Kasus ini bisa membuat produk perikanan Indonesia diboikot negara lain seperti Amerika Serikat (AS) dan Uni Eropa. Kondisi ini bakal mirip yang terjadi pada industri sawit yang terkena kampanye negatif di Eropa.
"Apabia tidak segera diselesaikan, bisnis seafood kita sangat terancam. Sea Food kita pernah diboikot AS. Kapal-kapalnya kapal eks asing, hitam putih sudah berbendera Indonesia atas nama PT PBR," tegas Susi di Gedung Mina Bahari III, Jalan Medan Merdeka Timur, Jakarta, Senin (30/03/2015).

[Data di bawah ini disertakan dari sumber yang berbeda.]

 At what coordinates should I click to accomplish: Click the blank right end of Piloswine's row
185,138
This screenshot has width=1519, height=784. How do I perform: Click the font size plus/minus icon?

Bila tidak segera diselesaikan, kasus ini bisa mengganggu ekspor ikan Indonesia. Bisa saja nasib ekspor ikan Indonesia sama seperti ekspor sawit yang banyak dihadang oleh negara-negara Uni Eropa terkait isu lingkungan.
"Perikanan juga sama, produk Indonesia tidak laku lagi di dunia. Kelapa sawit sudah terancam diboikot karena alasan gajah mati dan kebakaran hutan. Seafood juga sama, AS sudah bicara. Tanpa kita menangani ini dengan benar kita tidak comply lagi soal traceability," katanya.
Bahkan bisa jadi angka ekspor produk perikanan Indonesia sebesar US$ 4,6 miliar tidak lagi didapat. AS dan negara-negara Uni Eropa yang menjadi pasar ikan utama Indonesia akan menolak bila kasus perbudakan ini tidak diselesaikan.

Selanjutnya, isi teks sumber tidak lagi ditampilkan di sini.